[Solar-general] Shedding Bikes: Programming Culture And Philosophy

Nicolás Reynolds fauno en kiwwwi.com.ar
Jue Oct 14 21:51:12 CEST 2010


Shedding Bikes: Programming Culture And Philosophy

Shedding Bikes

What do you think? [1]post en sheddingbikes.com

By Zed A. Shaw

The Long Beard's Revenge

I recently heard that RMS is pissed at cloud service companies because they
are causing the decline of open source. I do have to say I agree with him
that there's a decline in open source, but I'm going to lay out a completely
different reason why. This is based on my experience as being classified a
"Long Beard" during an era where consumer internet shifted and the front-end
became king. Take it with a grain of salt, since it's just my observation
and guess.

Stallman's Argument

Richard Stallman's argument about cloud services is that they use many open
source technologies, but they don't have to release their derivative works
because they are a network enabled service. This is apparently the
motivation behind the AGPL, which aims to force a company using a piece of
free software to release their contributions no matter what.

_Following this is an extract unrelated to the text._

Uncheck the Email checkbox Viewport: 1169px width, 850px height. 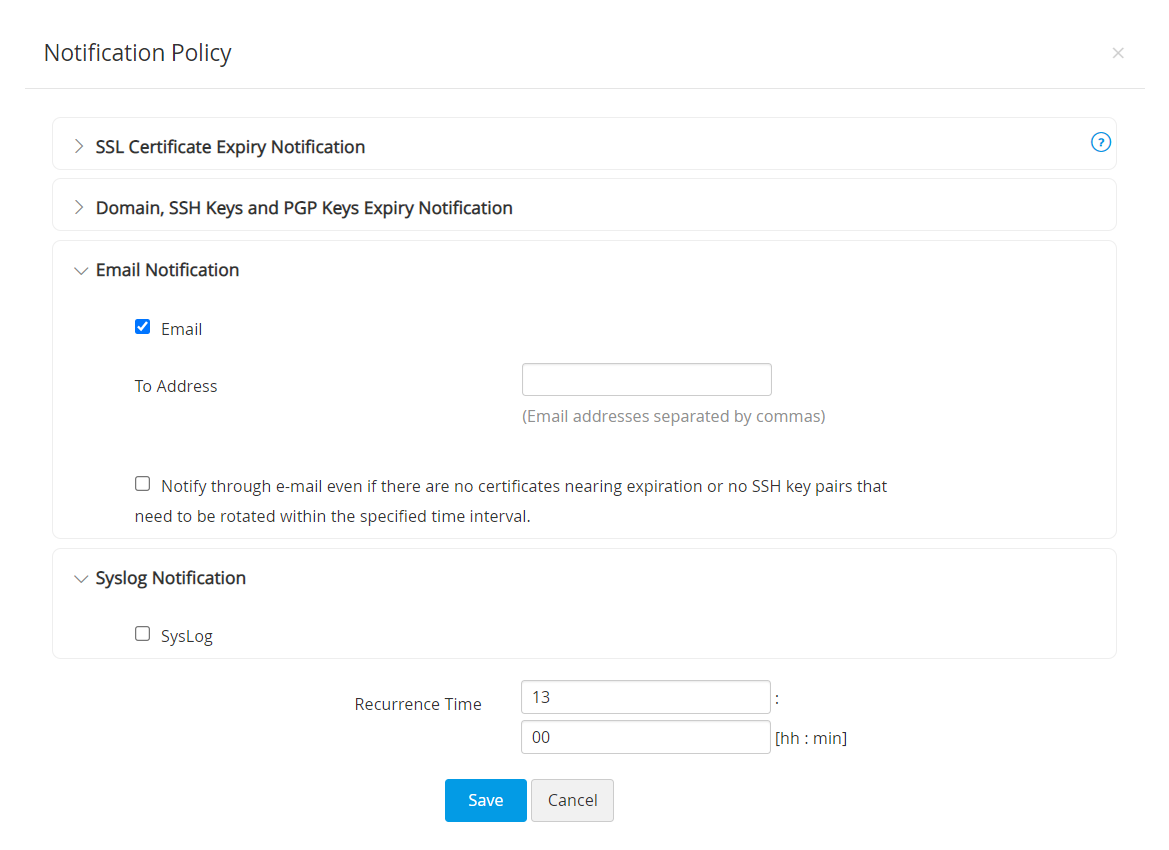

His worry is that there will be a decline in FLOSS contributions because
corporations will simply steal and never give back.

It's my belief that he's right about the decline of open source, but /wrong/
about why. It has nothing to do with cloud services and them "stealing" but
everything to do with the simple economics of open source back-end software
and the current cultural climate that pits "Product Guys" vs. "Long Beards".

Is There A Decline?

Of course, first we have to establish that there is a decline. I'll give two
indicators.

First, a graph came up today from [2]Oholoh showing open source contribution
declining and that got me interested in writing my ideas on this. If you
look at this graph you see there's a marked decline across the board in open
source contribution.

Second, you're starting to see projects that have been closed old boy's
clubs open up and consider a more liberal commit access. It's common enough
that I'm starting to think it has less to do with a sudden change of heart
and more to do with the fact these projects can't find new blood. If you
look at many of the long established projects the contributors are getting
older and are not as active. In the past finding new people to help was
easy, but I'm seeing all projects having a harder time (minus any that have
insane fadish popularity).

For the sake of argument, let's say there is a decline in open source
contribution and creation of new projects, or at least the /start/ of a
decline. It's possible for say github to have stats that counter this, but
let's go with it for now and talk about what might be causing it.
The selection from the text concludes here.